### Aim of the exercise
Rewrite the data below, switching each "Screen dimensions" to "Display size" and leaving everything else unchanged.

(Collection entries)
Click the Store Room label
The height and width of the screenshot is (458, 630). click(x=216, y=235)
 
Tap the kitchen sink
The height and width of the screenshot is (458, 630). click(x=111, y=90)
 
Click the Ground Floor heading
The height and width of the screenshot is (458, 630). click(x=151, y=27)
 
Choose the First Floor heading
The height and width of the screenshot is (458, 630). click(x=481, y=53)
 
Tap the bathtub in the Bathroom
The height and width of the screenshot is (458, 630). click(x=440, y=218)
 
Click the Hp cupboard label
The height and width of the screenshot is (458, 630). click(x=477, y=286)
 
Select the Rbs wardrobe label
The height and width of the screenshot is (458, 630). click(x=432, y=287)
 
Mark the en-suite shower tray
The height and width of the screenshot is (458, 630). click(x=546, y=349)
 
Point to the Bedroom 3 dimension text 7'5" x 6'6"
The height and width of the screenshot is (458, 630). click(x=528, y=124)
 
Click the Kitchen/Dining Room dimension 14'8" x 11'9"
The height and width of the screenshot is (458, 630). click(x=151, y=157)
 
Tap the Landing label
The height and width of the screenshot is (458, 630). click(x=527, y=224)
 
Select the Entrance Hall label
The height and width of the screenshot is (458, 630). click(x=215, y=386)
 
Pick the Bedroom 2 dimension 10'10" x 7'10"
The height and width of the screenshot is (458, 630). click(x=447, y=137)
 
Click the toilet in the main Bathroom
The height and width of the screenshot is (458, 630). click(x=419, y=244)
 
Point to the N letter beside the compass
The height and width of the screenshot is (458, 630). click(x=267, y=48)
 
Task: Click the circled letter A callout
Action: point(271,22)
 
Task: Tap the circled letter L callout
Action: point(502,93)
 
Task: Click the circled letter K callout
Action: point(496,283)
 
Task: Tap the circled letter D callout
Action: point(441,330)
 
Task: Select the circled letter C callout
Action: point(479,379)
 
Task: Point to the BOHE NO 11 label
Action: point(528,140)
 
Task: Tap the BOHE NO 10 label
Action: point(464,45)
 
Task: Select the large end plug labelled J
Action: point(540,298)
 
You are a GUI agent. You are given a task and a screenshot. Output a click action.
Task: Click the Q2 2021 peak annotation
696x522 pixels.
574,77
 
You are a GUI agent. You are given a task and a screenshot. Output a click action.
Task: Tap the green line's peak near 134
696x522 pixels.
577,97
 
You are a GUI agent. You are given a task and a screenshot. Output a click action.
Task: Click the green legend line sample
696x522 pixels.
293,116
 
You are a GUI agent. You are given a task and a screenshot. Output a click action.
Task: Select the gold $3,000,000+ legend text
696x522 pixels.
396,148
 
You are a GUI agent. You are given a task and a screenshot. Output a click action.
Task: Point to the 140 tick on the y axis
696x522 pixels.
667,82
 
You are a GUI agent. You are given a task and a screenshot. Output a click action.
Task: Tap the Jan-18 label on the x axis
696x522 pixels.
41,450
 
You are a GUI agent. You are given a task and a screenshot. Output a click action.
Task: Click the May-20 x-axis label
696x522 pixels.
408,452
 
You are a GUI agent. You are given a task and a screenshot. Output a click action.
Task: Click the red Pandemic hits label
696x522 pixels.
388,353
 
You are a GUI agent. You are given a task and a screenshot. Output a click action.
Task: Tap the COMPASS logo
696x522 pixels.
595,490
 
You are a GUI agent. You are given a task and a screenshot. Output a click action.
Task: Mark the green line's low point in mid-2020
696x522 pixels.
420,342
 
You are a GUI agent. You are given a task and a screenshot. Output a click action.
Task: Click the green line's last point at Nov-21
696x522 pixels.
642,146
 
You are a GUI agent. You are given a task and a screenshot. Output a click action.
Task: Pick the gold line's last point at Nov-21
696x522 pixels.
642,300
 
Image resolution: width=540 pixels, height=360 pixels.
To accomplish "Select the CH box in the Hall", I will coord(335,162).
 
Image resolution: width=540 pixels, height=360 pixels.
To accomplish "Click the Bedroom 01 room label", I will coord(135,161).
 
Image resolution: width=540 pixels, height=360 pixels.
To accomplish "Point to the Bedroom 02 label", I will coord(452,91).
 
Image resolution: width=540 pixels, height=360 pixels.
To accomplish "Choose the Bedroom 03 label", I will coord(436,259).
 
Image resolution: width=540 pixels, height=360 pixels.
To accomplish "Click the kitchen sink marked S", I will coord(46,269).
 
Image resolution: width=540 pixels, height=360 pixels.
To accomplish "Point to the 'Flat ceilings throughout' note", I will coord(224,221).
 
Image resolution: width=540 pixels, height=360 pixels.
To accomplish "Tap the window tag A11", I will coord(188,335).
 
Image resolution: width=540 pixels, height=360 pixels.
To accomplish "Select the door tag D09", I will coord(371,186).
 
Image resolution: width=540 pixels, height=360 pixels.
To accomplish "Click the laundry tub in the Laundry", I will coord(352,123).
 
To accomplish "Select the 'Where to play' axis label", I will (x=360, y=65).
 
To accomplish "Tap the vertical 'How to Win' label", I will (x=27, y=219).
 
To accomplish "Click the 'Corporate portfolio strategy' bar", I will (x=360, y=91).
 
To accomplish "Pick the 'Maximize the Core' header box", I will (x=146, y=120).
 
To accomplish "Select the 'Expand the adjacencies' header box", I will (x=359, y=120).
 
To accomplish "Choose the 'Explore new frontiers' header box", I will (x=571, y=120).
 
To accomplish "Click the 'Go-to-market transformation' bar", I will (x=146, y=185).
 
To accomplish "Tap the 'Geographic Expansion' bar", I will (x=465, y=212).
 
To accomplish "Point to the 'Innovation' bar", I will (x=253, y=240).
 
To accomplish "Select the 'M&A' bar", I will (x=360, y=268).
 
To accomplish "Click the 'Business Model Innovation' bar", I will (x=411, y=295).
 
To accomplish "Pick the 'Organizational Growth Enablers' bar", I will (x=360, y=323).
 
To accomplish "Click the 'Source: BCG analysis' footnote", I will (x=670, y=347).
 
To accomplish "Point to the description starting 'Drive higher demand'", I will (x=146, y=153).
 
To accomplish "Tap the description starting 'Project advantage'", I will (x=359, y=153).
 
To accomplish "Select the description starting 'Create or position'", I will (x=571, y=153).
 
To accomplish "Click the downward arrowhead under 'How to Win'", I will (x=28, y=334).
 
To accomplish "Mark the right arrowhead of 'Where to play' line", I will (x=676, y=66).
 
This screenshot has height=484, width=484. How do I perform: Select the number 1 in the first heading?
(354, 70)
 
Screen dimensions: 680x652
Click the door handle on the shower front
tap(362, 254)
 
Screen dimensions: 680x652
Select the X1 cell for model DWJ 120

### The response
Click the Store Room label
The height and width of the screenshot is (458, 630). click(x=216, y=235)
 
Tap the kitchen sink
The height and width of the screenshot is (458, 630). click(x=111, y=90)
 
Click the Ground Floor heading
The height and width of the screenshot is (458, 630). click(x=151, y=27)
 
Choose the First Floor heading
The height and width of the screenshot is (458, 630). click(x=481, y=53)
 
Tap the bathtub in the Bathroom
The height and width of the screenshot is (458, 630). click(x=440, y=218)
 
Click the Hp cupboard label
The height and width of the screenshot is (458, 630). click(x=477, y=286)
 
Select the Rbs wardrobe label
The height and width of the screenshot is (458, 630). click(x=432, y=287)
 
Mark the en-suite shower tray
The height and width of the screenshot is (458, 630). click(x=546, y=349)
 
Point to the Bedroom 3 dimension text 7'5" x 6'6"
The height and width of the screenshot is (458, 630). click(x=528, y=124)
 
Click the Kitchen/Dining Room dimension 14'8" x 11'9"
The height and width of the screenshot is (458, 630). click(x=151, y=157)
 
Tap the Landing label
The height and width of the screenshot is (458, 630). click(x=527, y=224)
 
Select the Entrance Hall label
The height and width of the screenshot is (458, 630). click(x=215, y=386)
 
Pick the Bedroom 2 dimension 10'10" x 7'10"
The height and width of the screenshot is (458, 630). click(x=447, y=137)
 
Click the toilet in the main Bathroom
The height and width of the screenshot is (458, 630). click(x=419, y=244)
 
Point to the N letter beside the compass
The height and width of the screenshot is (458, 630). click(x=267, y=48)
 
Task: Click the circled letter A callout
Action: point(271,22)
 
Task: Tap the circled letter L callout
Action: point(502,93)
 
Task: Click the circled letter K callout
Action: point(496,283)
 
Task: Tap the circled letter D callout
Action: point(441,330)
 
Task: Select the circled letter C callout
Action: point(479,379)
 
Task: Point to the BOHE NO 11 label
Action: point(528,140)
 
Task: Tap the BOHE NO 10 label
Action: point(464,45)
 
Task: Select the large end plug labelled J
Action: point(540,298)
 
You are a GUI agent. You are given a task and a screenshot. Output a click action.
Task: Click the Q2 2021 peak annotation
696x522 pixels.
574,77
 
You are a GUI agent. You are given a task and a screenshot. Output a click action.
Task: Tap the green line's peak near 134
696x522 pixels.
577,97
 
You are a GUI agent. You are given a task and a screenshot. Output a click action.
Task: Click the green legend line sample
696x522 pixels.
293,116
 
You are a GUI agent. You are given a task and a screenshot. Output a click action.
Task: Select the gold $3,000,000+ legend text
696x522 pixels.
396,148
 
You are a GUI agent. You are given a task and a screenshot. Output a click action.
Task: Point to the 140 tick on the y axis
696x522 pixels.
667,82
 
You are a GUI agent. You are given a task and a screenshot. Output a click action.
Task: Tap the Jan-18 label on the x axis
696x522 pixels.
41,450
 
You are a GUI agent. You are given a task and a screenshot. Output a click action.
Task: Click the May-20 x-axis label
696x522 pixels.
408,452
 
You are a GUI agent. You are given a task and a screenshot. Output a click action.
Task: Click the red Pandemic hits label
696x522 pixels.
388,353
 
You are a GUI agent. You are given a task and a screenshot. Output a click action.
Task: Tap the COMPASS logo
696x522 pixels.
595,490
 
You are a GUI agent. You are given a task and a screenshot. Output a click action.
Task: Mark the green line's low point in mid-2020
696x522 pixels.
420,342
 
You are a GUI agent. You are given a task and a screenshot. Output a click action.
Task: Click the green line's last point at Nov-21
696x522 pixels.
642,146
 
You are a GUI agent. You are given a task and a screenshot. Output a click action.
Task: Pick the gold line's last point at Nov-21
696x522 pixels.
642,300
 
Image resolution: width=540 pixels, height=360 pixels.
To accomplish "Select the CH box in the Hall", I will coord(335,162).
 
Image resolution: width=540 pixels, height=360 pixels.
To accomplish "Click the Bedroom 01 room label", I will coord(135,161).
 
Image resolution: width=540 pixels, height=360 pixels.
To accomplish "Point to the Bedroom 02 label", I will coord(452,91).
 
Image resolution: width=540 pixels, height=360 pixels.
To accomplish "Choose the Bedroom 03 label", I will coord(436,259).
 
Image resolution: width=540 pixels, height=360 pixels.
To accomplish "Click the kitchen sink marked S", I will coord(46,269).
 
Image resolution: width=540 pixels, height=360 pixels.
To accomplish "Point to the 'Flat ceilings throughout' note", I will coord(224,221).
 
Image resolution: width=540 pixels, height=360 pixels.
To accomplish "Tap the window tag A11", I will coord(188,335).
 
Image resolution: width=540 pixels, height=360 pixels.
To accomplish "Select the door tag D09", I will coord(371,186).
 
Image resolution: width=540 pixels, height=360 pixels.
To accomplish "Click the laundry tub in the Laundry", I will coord(352,123).
 
To accomplish "Select the 'Where to play' axis label", I will (x=360, y=65).
 
To accomplish "Tap the vertical 'How to Win' label", I will (x=27, y=219).
 
To accomplish "Click the 'Corporate portfolio strategy' bar", I will (x=360, y=91).
 
To accomplish "Pick the 'Maximize the Core' header box", I will (x=146, y=120).
 
To accomplish "Select the 'Expand the adjacencies' header box", I will (x=359, y=120).
 
To accomplish "Choose the 'Explore new frontiers' header box", I will (x=571, y=120).
 
To accomplish "Click the 'Go-to-market transformation' bar", I will (x=146, y=185).
 
To accomplish "Tap the 'Geographic Expansion' bar", I will (x=465, y=212).
 
To accomplish "Point to the 'Innovation' bar", I will (x=253, y=240).
 
To accomplish "Select the 'M&A' bar", I will (x=360, y=268).
 
To accomplish "Click the 'Business Model Innovation' bar", I will (x=411, y=295).
 
To accomplish "Pick the 'Organizational Growth Enablers' bar", I will (x=360, y=323).
 
To accomplish "Click the 'Source: BCG analysis' footnote", I will (x=670, y=347).
 
To accomplish "Point to the description starting 'Drive higher demand'", I will (x=146, y=153).
 
To accomplish "Tap the description starting 'Project advantage'", I will (x=359, y=153).
 
To accomplish "Select the description starting 'Create or position'", I will (x=571, y=153).
 
To accomplish "Click the downward arrowhead under 'How to Win'", I will (x=28, y=334).
 
To accomplish "Mark the right arrowhead of 'Where to play' line", I will (x=676, y=66).
 
This screenshot has height=484, width=484. How do I perform: Select the number 1 in the first heading?
(354, 70)
 
Display size: 680x652
Click the door handle on the shower front
tap(362, 254)
 
Display size: 680x652
Select the X1 cell for model DWJ 120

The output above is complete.